◆ EXTRACTED DATA
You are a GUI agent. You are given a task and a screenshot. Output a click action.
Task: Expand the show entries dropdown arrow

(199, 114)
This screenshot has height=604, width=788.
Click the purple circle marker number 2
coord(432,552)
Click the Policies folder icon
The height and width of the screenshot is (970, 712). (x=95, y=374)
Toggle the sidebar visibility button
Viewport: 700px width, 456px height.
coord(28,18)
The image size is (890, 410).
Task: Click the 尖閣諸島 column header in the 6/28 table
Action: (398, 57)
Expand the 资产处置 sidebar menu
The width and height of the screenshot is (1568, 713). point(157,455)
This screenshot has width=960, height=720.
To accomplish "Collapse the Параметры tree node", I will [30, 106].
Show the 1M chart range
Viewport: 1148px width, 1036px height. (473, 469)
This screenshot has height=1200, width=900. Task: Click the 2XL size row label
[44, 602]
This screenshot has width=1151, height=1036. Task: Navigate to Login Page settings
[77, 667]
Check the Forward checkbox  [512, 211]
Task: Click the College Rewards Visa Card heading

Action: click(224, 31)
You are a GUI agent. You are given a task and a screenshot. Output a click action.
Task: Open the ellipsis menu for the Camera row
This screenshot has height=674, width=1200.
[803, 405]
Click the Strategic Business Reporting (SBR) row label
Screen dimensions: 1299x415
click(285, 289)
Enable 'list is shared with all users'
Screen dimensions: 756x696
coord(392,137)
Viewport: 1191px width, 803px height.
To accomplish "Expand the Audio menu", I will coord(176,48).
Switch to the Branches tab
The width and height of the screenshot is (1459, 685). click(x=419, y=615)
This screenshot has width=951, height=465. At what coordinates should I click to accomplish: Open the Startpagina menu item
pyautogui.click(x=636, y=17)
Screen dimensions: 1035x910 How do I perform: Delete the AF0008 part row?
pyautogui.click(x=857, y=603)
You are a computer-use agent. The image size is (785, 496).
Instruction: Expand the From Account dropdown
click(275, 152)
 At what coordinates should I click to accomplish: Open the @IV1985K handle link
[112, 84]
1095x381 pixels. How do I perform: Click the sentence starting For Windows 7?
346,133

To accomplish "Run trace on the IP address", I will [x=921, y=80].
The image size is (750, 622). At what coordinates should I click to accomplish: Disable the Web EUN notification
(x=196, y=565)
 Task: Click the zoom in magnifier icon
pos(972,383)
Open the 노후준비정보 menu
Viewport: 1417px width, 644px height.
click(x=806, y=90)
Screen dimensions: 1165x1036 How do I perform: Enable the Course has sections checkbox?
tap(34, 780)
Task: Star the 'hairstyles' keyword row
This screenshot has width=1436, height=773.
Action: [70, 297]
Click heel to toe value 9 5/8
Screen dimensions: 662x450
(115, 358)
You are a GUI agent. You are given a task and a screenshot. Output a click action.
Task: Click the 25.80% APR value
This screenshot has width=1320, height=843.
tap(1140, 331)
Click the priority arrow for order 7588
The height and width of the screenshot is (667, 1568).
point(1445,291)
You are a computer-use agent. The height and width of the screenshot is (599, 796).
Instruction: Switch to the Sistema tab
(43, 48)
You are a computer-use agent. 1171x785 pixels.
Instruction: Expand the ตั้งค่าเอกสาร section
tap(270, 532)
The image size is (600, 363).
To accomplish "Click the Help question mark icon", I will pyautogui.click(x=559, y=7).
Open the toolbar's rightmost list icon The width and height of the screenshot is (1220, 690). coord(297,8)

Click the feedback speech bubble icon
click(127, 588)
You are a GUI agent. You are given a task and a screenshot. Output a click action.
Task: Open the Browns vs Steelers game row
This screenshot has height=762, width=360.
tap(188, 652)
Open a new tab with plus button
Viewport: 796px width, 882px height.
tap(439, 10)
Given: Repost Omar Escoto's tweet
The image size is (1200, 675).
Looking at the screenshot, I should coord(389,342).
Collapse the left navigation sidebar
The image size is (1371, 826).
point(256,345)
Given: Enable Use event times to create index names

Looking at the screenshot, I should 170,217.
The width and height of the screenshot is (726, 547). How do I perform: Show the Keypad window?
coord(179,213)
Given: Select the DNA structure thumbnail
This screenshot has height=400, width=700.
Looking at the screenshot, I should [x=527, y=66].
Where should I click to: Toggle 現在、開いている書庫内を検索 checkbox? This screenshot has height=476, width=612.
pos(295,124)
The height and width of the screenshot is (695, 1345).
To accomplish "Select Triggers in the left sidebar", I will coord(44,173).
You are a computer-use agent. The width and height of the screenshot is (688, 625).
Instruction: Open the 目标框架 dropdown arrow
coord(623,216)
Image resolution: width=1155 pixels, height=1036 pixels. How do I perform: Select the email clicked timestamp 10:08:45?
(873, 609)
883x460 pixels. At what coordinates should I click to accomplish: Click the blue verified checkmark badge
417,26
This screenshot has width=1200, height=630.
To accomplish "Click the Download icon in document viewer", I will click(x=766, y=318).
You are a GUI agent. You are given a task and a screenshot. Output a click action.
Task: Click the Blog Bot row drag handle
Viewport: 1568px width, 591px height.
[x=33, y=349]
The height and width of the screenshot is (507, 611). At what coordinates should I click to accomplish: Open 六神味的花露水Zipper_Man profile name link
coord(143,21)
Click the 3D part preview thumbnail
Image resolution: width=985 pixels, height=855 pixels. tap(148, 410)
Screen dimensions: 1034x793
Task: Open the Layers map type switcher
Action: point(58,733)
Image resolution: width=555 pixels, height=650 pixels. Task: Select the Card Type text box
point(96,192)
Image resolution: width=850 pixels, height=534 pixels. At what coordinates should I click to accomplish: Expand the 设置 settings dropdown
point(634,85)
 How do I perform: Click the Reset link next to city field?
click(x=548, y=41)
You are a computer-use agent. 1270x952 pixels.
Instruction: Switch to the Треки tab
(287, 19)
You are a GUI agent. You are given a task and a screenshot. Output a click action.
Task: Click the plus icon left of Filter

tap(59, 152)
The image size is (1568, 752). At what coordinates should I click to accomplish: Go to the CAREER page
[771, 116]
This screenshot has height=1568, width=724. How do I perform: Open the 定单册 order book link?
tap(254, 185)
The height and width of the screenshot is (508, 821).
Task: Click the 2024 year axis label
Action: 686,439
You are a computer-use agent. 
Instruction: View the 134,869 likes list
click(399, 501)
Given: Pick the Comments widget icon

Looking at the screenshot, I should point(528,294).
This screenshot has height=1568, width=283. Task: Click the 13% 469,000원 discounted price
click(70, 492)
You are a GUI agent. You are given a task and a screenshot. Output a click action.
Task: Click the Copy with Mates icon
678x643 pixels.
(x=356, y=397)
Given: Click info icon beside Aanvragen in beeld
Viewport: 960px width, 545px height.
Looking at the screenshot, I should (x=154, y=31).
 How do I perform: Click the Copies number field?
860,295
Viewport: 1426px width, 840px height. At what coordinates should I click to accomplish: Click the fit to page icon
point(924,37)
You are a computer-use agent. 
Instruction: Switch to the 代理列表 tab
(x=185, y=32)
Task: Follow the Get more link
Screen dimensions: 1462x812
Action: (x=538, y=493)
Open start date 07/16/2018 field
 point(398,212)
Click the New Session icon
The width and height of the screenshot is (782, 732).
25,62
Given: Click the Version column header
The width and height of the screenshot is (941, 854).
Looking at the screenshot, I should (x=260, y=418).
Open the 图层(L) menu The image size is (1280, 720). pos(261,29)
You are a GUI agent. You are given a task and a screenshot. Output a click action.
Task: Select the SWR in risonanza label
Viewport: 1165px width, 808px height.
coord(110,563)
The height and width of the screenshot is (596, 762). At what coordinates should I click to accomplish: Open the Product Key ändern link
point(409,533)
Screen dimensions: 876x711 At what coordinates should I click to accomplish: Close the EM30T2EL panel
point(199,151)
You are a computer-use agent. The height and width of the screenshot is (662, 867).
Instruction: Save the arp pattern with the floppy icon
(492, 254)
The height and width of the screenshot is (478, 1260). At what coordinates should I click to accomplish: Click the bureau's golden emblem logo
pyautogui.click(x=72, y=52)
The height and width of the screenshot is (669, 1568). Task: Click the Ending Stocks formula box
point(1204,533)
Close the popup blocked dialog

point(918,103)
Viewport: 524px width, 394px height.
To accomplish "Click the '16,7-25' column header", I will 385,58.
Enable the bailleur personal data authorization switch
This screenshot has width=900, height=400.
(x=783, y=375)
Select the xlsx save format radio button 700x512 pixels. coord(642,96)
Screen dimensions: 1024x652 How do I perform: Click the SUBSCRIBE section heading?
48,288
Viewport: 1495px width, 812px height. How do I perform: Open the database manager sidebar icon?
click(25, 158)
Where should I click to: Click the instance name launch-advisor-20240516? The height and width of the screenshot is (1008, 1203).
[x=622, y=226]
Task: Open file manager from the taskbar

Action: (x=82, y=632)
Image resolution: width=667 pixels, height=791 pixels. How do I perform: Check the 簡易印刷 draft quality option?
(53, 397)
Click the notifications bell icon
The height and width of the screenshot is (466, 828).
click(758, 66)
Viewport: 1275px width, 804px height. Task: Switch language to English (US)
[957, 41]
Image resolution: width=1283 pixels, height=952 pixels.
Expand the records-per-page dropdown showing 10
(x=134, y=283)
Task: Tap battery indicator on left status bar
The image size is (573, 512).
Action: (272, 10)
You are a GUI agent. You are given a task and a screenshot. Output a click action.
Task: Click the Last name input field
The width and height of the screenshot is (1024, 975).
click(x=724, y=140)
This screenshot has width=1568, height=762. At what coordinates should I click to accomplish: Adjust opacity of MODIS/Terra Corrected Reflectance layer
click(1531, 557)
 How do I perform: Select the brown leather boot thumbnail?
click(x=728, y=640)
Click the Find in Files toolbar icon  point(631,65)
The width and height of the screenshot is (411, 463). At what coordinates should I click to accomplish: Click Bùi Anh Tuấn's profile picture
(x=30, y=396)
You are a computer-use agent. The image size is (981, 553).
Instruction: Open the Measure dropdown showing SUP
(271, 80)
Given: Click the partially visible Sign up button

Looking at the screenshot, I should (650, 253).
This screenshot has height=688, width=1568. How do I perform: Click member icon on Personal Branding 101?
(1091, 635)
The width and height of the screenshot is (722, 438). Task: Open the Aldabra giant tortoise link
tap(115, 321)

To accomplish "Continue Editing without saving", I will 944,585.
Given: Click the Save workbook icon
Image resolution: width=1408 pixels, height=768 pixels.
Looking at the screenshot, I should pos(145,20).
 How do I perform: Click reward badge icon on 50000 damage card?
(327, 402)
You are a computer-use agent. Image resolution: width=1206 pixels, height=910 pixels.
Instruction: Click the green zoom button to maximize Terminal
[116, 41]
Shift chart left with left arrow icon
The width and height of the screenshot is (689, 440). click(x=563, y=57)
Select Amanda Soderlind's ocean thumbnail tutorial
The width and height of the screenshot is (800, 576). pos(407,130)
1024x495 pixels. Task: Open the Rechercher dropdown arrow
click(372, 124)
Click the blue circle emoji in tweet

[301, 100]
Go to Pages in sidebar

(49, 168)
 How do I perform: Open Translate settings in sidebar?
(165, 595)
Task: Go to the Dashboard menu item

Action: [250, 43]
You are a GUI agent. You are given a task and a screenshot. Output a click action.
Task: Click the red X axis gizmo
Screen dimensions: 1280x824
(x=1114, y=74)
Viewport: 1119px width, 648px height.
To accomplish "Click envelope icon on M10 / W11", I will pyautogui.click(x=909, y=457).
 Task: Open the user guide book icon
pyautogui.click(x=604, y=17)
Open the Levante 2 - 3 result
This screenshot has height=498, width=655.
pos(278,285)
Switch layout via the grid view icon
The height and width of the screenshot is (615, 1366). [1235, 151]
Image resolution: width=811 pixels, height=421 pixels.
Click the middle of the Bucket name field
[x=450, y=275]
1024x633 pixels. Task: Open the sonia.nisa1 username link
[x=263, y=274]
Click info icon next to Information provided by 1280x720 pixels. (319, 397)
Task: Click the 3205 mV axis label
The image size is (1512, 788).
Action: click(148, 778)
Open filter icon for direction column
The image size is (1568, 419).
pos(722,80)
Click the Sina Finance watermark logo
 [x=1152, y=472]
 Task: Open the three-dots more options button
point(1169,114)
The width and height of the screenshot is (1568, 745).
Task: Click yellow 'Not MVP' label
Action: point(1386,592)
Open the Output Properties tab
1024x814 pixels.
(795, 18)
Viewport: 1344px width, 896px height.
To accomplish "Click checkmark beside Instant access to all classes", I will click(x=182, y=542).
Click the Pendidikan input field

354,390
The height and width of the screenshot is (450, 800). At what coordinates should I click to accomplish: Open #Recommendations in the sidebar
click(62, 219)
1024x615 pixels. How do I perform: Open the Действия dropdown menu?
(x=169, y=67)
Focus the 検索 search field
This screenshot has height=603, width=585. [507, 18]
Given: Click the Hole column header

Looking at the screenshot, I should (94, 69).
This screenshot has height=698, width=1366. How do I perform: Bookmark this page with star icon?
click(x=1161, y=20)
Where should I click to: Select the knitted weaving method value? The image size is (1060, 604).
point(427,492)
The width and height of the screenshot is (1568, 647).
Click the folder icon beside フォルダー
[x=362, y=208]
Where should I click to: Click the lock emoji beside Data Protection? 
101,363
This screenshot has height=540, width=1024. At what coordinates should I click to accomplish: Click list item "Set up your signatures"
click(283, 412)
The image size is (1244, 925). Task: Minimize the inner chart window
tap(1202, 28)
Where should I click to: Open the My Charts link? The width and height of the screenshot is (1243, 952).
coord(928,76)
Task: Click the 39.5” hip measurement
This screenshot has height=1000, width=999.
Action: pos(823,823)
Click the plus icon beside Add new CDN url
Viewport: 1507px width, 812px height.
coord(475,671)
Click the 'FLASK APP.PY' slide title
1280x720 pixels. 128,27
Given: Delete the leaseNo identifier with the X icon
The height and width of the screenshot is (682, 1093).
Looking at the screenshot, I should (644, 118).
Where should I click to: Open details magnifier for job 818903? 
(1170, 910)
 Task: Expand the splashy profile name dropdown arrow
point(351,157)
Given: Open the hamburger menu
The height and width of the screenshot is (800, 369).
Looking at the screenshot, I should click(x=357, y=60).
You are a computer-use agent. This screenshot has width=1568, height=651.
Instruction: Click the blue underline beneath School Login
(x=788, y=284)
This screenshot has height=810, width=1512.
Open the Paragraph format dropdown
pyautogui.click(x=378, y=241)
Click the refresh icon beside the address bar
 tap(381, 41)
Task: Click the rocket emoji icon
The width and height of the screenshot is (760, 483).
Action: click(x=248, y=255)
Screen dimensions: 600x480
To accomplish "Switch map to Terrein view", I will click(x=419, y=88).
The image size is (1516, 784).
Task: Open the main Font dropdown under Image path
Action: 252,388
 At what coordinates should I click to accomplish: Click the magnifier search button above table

◆ EXERCISE INSTRUCTIONS
Take the line above containing "Viewport: 1417px width, 644px height.", the line containing "Task: Star the 'hairstyles' keyword row", and all lines in between, and copy them exactly without anything else.

◆ SOLUTION TO THE PROBLEM
Viewport: 1417px width, 644px height.
click(x=806, y=90)
Screen dimensions: 1165x1036 How do I perform: Enable the Course has sections checkbox?
tap(34, 780)
Task: Star the 'hairstyles' keyword row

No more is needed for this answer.